Stored records:

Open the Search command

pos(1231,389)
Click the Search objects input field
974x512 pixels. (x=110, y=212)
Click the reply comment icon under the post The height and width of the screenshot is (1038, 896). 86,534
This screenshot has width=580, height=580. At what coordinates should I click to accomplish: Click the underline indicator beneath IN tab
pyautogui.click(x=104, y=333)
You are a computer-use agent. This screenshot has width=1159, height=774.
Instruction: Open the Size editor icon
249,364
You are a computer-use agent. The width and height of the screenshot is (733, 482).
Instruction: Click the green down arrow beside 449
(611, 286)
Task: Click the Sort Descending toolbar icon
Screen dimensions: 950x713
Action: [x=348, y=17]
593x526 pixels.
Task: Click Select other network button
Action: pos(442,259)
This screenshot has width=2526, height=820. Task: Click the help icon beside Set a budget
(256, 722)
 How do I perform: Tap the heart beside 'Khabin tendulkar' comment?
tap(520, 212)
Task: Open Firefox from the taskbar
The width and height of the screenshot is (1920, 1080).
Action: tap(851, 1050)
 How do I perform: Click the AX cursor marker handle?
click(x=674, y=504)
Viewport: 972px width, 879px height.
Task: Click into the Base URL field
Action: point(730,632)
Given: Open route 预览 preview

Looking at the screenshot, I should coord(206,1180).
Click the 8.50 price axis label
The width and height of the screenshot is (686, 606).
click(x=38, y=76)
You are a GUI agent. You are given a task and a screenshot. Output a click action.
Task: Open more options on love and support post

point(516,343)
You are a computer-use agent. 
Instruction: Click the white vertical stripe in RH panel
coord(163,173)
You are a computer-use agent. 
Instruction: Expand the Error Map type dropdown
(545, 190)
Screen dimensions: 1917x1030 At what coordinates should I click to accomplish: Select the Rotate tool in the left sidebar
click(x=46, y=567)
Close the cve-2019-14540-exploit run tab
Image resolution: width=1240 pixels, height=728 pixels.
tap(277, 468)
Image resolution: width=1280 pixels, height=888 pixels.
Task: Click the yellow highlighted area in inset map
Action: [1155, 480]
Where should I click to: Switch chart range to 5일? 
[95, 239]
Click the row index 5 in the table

▶ [Stated problem] Rewrite all of the rows above, replacing "Instruction" with "Step" wherever it appears and leaving everything else as it is.

▶ [Completed exercise]
Open the Search command

pos(1231,389)
Click the Search objects input field
974x512 pixels. (x=110, y=212)
Click the reply comment icon under the post The height and width of the screenshot is (1038, 896). 86,534
This screenshot has width=580, height=580. At what coordinates should I click to accomplish: Click the underline indicator beneath IN tab
pyautogui.click(x=104, y=333)
You are a computer-use agent. This screenshot has width=1159, height=774.
Step: Open the Size editor icon
249,364
You are a computer-use agent. The width and height of the screenshot is (733, 482).
Step: Click the green down arrow beside 449
(611, 286)
Task: Click the Sort Descending toolbar icon
Screen dimensions: 950x713
Action: [x=348, y=17]
593x526 pixels.
Task: Click Select other network button
Action: pos(442,259)
This screenshot has width=2526, height=820. Task: Click the help icon beside Set a budget
(256, 722)
 How do I perform: Tap the heart beside 'Khabin tendulkar' comment?
tap(520, 212)
Task: Open Firefox from the taskbar
The width and height of the screenshot is (1920, 1080).
Action: tap(851, 1050)
 How do I perform: Click the AX cursor marker handle?
click(x=674, y=504)
Viewport: 972px width, 879px height.
Task: Click into the Base URL field
Action: point(730,632)
Given: Open route 预览 preview

Looking at the screenshot, I should coord(206,1180).
Click the 8.50 price axis label
The width and height of the screenshot is (686, 606).
click(x=38, y=76)
You are a GUI agent. You are given a task and a screenshot. Output a click action.
Task: Open more options on love and support post

point(516,343)
You are a computer-use agent. 
Step: Click the white vertical stripe in RH panel
coord(163,173)
You are a computer-use agent. 
Step: Expand the Error Map type dropdown
(545, 190)
Screen dimensions: 1917x1030 At what coordinates should I click to accomplish: Select the Rotate tool in the left sidebar
click(x=46, y=567)
Close the cve-2019-14540-exploit run tab
Image resolution: width=1240 pixels, height=728 pixels.
tap(277, 468)
Image resolution: width=1280 pixels, height=888 pixels.
Task: Click the yellow highlighted area in inset map
Action: [1155, 480]
Where should I click to: Switch chart range to 5일? 
[95, 239]
Click the row index 5 in the table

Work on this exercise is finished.